C’est donc le composé âme + corps qui est appelé par Jésus à ressusciter. Comme lui, d’ailleurs, qui s’est montré à ses disciples avec un corps portant les marques des clous et qui leur a permis de le toucher… Bien sûr, il y a une transformation, le corps ressuscité est devenu “glorieux”, “spirituel”, “incorruptible”, dit saint Paul, qui compare cette transformation à celle de la graine qui devient plante ; on pourrait aussi évoquer la chenille qui devient papillon. Alors les questions sur l’âge du corps ressuscité (mon corps de 20 ans ou de 80 ?) ou son état (je resterai handicapé ?) sont dépassées, tout au Ciel est renouvelé et perfectionné !

◆ Lignes de données ◆
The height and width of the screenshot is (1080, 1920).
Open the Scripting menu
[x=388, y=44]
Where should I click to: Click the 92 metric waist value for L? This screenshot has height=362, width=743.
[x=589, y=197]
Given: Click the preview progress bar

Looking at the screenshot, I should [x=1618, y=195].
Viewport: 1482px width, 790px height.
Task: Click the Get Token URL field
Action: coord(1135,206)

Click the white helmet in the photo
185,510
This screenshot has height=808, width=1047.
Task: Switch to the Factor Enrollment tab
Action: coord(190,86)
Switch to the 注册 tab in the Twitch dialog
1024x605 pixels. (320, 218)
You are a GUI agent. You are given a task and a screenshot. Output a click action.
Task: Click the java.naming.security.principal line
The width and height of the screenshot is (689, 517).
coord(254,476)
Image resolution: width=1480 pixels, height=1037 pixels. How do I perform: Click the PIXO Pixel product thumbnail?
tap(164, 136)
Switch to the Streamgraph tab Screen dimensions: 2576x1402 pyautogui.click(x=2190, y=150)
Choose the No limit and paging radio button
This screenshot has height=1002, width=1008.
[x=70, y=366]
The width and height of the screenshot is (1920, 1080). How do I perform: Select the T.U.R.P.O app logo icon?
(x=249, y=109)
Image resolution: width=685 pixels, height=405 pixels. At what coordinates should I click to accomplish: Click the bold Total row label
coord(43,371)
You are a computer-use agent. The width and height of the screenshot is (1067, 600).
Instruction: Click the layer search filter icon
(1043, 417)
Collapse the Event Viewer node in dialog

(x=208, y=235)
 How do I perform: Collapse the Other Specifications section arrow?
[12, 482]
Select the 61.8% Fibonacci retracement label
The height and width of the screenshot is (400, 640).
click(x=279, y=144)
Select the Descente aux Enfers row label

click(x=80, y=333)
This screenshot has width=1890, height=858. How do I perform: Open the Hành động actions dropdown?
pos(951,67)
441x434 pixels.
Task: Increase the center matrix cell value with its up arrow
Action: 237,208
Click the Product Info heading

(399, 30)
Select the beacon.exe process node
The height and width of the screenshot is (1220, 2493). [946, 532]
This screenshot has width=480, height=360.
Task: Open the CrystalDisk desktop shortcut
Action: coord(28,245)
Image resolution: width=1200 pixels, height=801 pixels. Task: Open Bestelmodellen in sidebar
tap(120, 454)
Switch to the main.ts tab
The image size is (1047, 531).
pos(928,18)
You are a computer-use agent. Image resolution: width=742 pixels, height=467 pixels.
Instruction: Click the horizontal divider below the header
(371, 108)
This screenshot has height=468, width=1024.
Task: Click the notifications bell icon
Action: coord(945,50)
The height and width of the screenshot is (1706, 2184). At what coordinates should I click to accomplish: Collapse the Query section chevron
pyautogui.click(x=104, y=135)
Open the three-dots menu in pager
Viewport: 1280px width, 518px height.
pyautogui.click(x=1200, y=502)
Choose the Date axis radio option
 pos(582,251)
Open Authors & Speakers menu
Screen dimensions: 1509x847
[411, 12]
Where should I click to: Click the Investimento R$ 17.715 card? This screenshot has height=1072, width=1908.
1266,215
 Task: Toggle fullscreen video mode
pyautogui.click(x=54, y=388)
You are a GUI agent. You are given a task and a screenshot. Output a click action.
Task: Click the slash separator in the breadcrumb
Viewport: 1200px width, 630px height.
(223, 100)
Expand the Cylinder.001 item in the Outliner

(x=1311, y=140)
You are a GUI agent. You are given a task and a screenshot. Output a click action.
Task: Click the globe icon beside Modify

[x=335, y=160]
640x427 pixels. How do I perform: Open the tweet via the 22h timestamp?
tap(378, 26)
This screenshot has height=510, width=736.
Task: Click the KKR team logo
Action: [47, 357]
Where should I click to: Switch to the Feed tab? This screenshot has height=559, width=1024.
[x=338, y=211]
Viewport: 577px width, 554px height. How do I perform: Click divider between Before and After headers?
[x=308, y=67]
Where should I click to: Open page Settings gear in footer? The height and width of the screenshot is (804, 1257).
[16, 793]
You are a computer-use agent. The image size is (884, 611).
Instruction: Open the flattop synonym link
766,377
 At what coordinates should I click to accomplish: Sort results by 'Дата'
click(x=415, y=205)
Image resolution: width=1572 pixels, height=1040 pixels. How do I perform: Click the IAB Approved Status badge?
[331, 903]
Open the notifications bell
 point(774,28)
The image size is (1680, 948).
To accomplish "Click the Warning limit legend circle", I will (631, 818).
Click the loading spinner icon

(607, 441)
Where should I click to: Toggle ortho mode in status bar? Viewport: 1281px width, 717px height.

◆ Travail demandé ◆
(1) Recopiez sans modification, dans l'extrait sur la résurrection, le passage qui commence par « C’est donc le » et se poursuit jusqu'à « et perfectionné ! ».
(2) Répondez brièvement aux questions suivantes d'après l'extrait sur la résurrection :
(a) Quelles marques portait le corps avec lequel Jésus s'est montré à ses disciples ?
(b) À quoi saint Paul compare-t-il la transformation du corps ressuscité ?
(c) Quels sont les trois qualificatifs que saint Paul attribue au corps ressuscité ?

◆ Réponses dans l'ordre ◆
(1)
C’est donc le composé âme + corps qui est appelé par Jésus à ressusciter. Comme lui, d’ailleurs, qui s’est montré à ses disciples avec un corps portant les marques des clous et qui leur a permis de le toucher… Bien sûr, il y a une transformation, le corps ressuscité est devenu “glorieux”, “spirituel”, “incorruptible”, dit saint Paul, qui compare cette transformation à celle de la graine qui devient plante ; on pourrait aussi évoquer la chenille qui devient papillon. Alors les questions sur l’âge du corps ressuscité (mon corps de 20 ans ou de 80 ?) ou son état (je resterai handicapé ?) sont dépassées, tout au Ciel est renouvelé et perfectionné !

(2)
(a) Les marques des clous.
(b) À la transformation de la graine qui devient plante.
(c) « Glorieux », « spirituel » et « incorruptible ».